И. Бродский любил это стихотворение, особенно строки «Вот они и шли в своих бушлатах — Два несчастных русских старика…» Я люблю строку «Не догонит больше их охрана…»: смерть защитит безвинно убиваемых (стыдно за тех, кто до сих пор целуют жопы Ленина и Сталина, — грёбаный стыд, — как говорили на Северном флоте). Все мы — генетически — помним снежные сопки и равнины небес «где-то в поле возле Магадана»…
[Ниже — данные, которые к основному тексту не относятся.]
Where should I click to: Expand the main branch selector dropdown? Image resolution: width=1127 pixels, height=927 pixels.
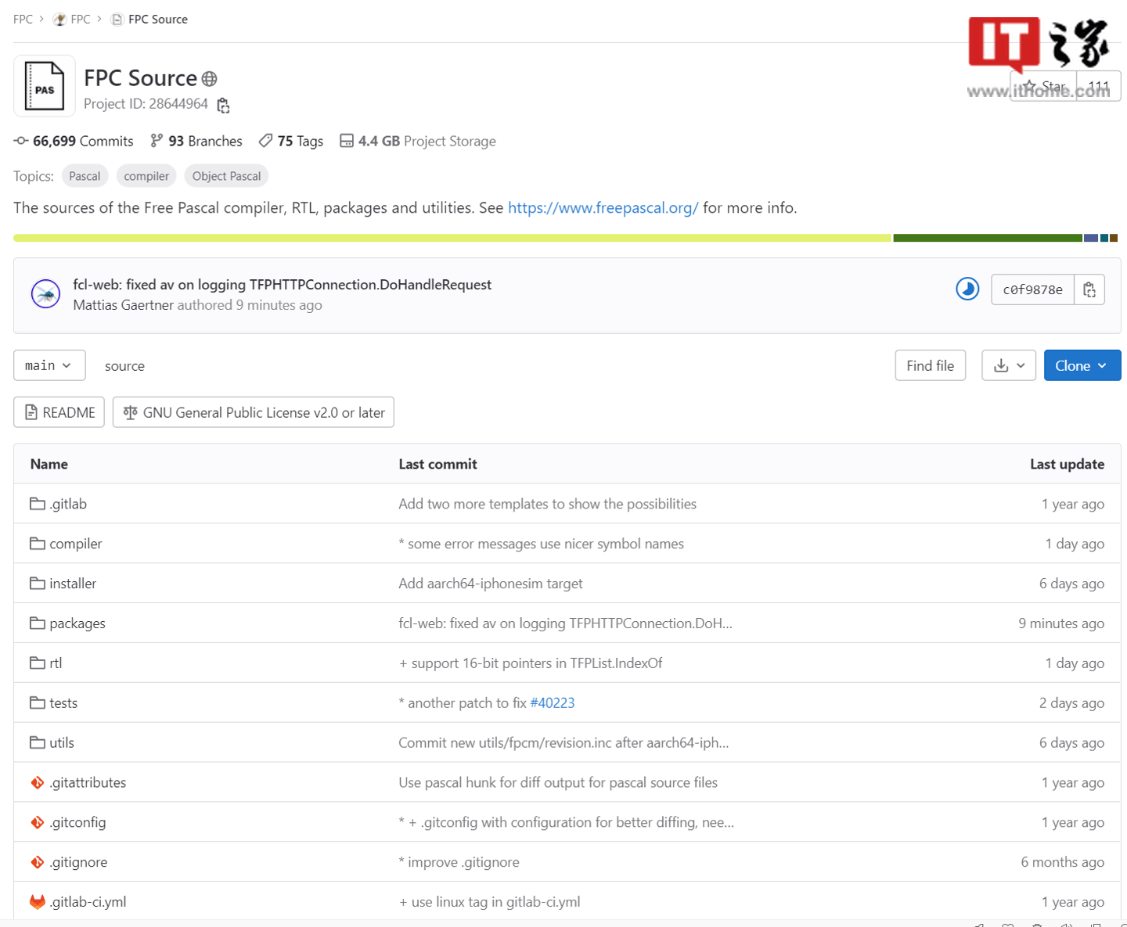[x=49, y=365]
Человек Заболоцкий страдал. Даже на закате жизни ему пришлось пережить потерю, уход и возвращение любимой женщины и жены. Но человек Заболоцкий умер не от жизни, тяжкой, тревожной, горестной и всё-таки счастливой. Он умер от смерти — ушёл в сон, который никогда не кончается. И — слава Богу… Но! Человек Заболоцкий сохранил для культуры (и для нас прежде всего) поэта. Поэта в его главных семи проявлениях и ипостасях. Они всегда во мне и со мной. Все — семь.

Можжевеловый куст

Я увидел во сне можжевеловый куст,

Я услышал вдали металлический хруст,

Аметистовых ягод услышал я звон,

И во сне, в тишине, мне понравился он.

Я почуял сквозь сон легкий запах смолы.

Отогнув невысокие эти стволы,

Я заметил во мраке древесных ветвей

Чуть живое подобье улыбки твоей.

Можжевеловый куст, можжевеловый куст,

Остывающий лепет изменчивых уст,

Легкий лепет, едва отдающий смолой,

Проколовший меня смертоносной иглой!

В золотых небесах за окошком моим

Облака проплывают одно за другим,

Облетевший мой садик безжизнен и пуст...

Да простит тебя бог, можжевеловый куст!